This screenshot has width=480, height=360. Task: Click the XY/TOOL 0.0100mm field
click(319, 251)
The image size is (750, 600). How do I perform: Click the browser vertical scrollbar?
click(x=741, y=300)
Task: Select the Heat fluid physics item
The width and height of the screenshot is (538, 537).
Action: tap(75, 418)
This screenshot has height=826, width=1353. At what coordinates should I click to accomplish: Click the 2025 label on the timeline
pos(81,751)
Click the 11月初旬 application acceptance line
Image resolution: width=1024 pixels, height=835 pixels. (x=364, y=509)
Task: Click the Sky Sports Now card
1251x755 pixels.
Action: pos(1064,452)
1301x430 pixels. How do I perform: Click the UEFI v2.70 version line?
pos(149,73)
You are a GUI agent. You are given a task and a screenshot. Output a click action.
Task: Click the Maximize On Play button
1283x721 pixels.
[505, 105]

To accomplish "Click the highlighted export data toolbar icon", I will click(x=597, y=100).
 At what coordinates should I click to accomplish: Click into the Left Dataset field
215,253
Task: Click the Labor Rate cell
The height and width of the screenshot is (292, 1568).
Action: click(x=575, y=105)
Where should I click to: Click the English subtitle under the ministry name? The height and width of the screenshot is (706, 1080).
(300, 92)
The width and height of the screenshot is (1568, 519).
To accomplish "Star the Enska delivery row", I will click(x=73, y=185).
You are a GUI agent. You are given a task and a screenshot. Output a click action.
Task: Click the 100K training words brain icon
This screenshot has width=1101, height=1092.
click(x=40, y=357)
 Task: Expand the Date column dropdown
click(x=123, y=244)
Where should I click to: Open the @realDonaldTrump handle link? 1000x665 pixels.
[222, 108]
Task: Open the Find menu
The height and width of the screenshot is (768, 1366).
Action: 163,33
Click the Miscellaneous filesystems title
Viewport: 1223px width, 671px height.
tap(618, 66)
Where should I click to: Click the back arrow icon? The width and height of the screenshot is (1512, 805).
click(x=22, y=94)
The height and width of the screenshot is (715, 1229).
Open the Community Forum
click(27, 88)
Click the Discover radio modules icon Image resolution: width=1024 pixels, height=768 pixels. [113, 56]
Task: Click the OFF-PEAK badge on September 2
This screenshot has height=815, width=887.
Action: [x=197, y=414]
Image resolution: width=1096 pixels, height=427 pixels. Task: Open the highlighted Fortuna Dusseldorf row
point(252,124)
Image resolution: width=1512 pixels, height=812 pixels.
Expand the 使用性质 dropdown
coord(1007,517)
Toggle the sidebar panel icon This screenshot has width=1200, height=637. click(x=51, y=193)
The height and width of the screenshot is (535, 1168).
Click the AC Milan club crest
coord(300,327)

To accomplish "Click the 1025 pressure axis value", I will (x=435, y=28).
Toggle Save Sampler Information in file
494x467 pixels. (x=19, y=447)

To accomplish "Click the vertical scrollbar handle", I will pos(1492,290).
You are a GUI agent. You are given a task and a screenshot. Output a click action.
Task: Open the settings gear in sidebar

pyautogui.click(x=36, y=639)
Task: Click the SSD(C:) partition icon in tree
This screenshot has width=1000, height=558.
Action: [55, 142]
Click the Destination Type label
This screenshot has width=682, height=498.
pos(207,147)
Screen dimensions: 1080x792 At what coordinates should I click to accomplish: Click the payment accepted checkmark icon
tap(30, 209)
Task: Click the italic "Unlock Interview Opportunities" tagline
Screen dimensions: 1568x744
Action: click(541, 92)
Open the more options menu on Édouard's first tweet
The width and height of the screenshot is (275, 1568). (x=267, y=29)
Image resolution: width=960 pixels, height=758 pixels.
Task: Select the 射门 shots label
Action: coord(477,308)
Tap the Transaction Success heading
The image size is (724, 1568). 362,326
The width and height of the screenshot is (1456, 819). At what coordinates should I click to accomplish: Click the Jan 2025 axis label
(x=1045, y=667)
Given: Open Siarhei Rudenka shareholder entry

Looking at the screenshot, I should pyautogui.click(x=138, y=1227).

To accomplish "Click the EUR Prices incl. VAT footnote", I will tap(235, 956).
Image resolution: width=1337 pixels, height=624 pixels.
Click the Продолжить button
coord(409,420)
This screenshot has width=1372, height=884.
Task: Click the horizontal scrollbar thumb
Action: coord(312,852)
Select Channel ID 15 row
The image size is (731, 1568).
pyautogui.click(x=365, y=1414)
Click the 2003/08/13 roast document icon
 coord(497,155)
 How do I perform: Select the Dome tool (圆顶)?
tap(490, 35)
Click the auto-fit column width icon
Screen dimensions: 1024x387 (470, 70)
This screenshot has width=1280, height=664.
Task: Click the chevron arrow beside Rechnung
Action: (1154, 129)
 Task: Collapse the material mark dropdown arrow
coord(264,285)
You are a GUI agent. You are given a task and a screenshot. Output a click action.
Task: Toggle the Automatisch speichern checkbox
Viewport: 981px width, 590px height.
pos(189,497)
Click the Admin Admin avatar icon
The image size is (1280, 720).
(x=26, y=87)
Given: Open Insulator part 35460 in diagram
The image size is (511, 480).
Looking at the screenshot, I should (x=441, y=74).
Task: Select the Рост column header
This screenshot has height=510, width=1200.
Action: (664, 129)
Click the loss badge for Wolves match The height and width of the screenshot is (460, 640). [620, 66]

^^^^^^^^

ACTIVITY →
Find every line above that includes the word "badge" and report only how many there are.

WRITTEN ANSWER →
2